Saved data entries
* * * *
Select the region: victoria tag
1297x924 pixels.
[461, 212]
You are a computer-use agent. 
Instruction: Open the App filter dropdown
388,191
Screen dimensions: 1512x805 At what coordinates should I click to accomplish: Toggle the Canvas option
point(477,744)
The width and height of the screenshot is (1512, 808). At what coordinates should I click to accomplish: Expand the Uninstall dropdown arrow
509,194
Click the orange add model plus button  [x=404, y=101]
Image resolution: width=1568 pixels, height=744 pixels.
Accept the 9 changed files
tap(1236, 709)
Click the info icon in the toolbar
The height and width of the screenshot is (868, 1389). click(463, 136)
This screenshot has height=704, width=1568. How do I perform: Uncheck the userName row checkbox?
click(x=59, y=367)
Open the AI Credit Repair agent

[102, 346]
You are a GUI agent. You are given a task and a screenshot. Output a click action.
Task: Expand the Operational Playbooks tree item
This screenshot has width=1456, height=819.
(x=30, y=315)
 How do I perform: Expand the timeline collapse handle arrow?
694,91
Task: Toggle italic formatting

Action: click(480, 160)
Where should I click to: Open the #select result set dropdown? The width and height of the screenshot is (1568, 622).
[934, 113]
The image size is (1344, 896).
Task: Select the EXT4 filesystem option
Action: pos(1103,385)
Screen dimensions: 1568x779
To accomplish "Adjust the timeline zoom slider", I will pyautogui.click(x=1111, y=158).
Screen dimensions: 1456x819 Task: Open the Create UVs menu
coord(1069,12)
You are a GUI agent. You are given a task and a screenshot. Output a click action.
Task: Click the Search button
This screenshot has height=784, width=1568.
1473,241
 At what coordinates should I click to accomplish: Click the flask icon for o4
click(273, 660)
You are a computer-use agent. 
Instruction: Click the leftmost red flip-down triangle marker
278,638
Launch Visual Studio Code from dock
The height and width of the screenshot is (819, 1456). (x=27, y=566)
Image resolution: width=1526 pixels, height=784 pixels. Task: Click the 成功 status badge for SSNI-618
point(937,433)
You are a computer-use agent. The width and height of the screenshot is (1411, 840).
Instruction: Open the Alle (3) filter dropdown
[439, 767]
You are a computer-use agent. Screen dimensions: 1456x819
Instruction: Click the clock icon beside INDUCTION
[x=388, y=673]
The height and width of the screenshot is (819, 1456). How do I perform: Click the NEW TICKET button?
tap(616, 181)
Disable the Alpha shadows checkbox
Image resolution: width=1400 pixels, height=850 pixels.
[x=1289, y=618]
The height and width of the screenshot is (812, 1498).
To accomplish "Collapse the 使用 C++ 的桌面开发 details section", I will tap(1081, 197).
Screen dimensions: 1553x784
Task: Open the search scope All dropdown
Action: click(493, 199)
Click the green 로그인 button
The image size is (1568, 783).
* * * *
Repeat all of the records exactly.

Select the region: victoria tag
1297x924 pixels.
[461, 212]
You are a computer-use agent. 
Instruction: Open the App filter dropdown
388,191
Screen dimensions: 1512x805 At what coordinates should I click to accomplish: Toggle the Canvas option
point(477,744)
The width and height of the screenshot is (1512, 808). At what coordinates should I click to accomplish: Expand the Uninstall dropdown arrow
509,194
Click the orange add model plus button  [x=404, y=101]
Image resolution: width=1568 pixels, height=744 pixels.
Accept the 9 changed files
tap(1236, 709)
Click the info icon in the toolbar
The height and width of the screenshot is (868, 1389). click(463, 136)
This screenshot has height=704, width=1568. How do I perform: Uncheck the userName row checkbox?
click(x=59, y=367)
Open the AI Credit Repair agent

[102, 346]
You are a GUI agent. You are given a task and a screenshot. Output a click action.
Task: Expand the Operational Playbooks tree item
This screenshot has width=1456, height=819.
(x=30, y=315)
 How do I perform: Expand the timeline collapse handle arrow?
694,91
Task: Toggle italic formatting

Action: click(480, 160)
Where should I click to: Open the #select result set dropdown? The width and height of the screenshot is (1568, 622).
[934, 113]
The image size is (1344, 896).
Task: Select the EXT4 filesystem option
Action: pos(1103,385)
Screen dimensions: 1568x779
To accomplish "Adjust the timeline zoom slider", I will pyautogui.click(x=1111, y=158).
Screen dimensions: 1456x819 Task: Open the Create UVs menu
coord(1069,12)
You are a GUI agent. You are given a task and a screenshot. Output a click action.
Task: Click the Search button
This screenshot has height=784, width=1568.
1473,241
 At what coordinates should I click to accomplish: Click the flask icon for o4
click(273, 660)
You are a computer-use agent. 
Instruction: Click the leftmost red flip-down triangle marker
278,638
Launch Visual Studio Code from dock
The height and width of the screenshot is (819, 1456). (x=27, y=566)
Image resolution: width=1526 pixels, height=784 pixels. Task: Click the 成功 status badge for SSNI-618
point(937,433)
You are a computer-use agent. The width and height of the screenshot is (1411, 840).
Instruction: Open the Alle (3) filter dropdown
[439, 767]
You are a computer-use agent. Screen dimensions: 1456x819
Instruction: Click the clock icon beside INDUCTION
[x=388, y=673]
The height and width of the screenshot is (819, 1456). How do I perform: Click the NEW TICKET button?
tap(616, 181)
Disable the Alpha shadows checkbox
Image resolution: width=1400 pixels, height=850 pixels.
[x=1289, y=618]
The height and width of the screenshot is (812, 1498).
To accomplish "Collapse the 使用 C++ 的桌面开发 details section", I will tap(1081, 197).
Screen dimensions: 1553x784
Task: Open the search scope All dropdown
Action: click(493, 199)
Click the green 로그인 button
The image size is (1568, 783).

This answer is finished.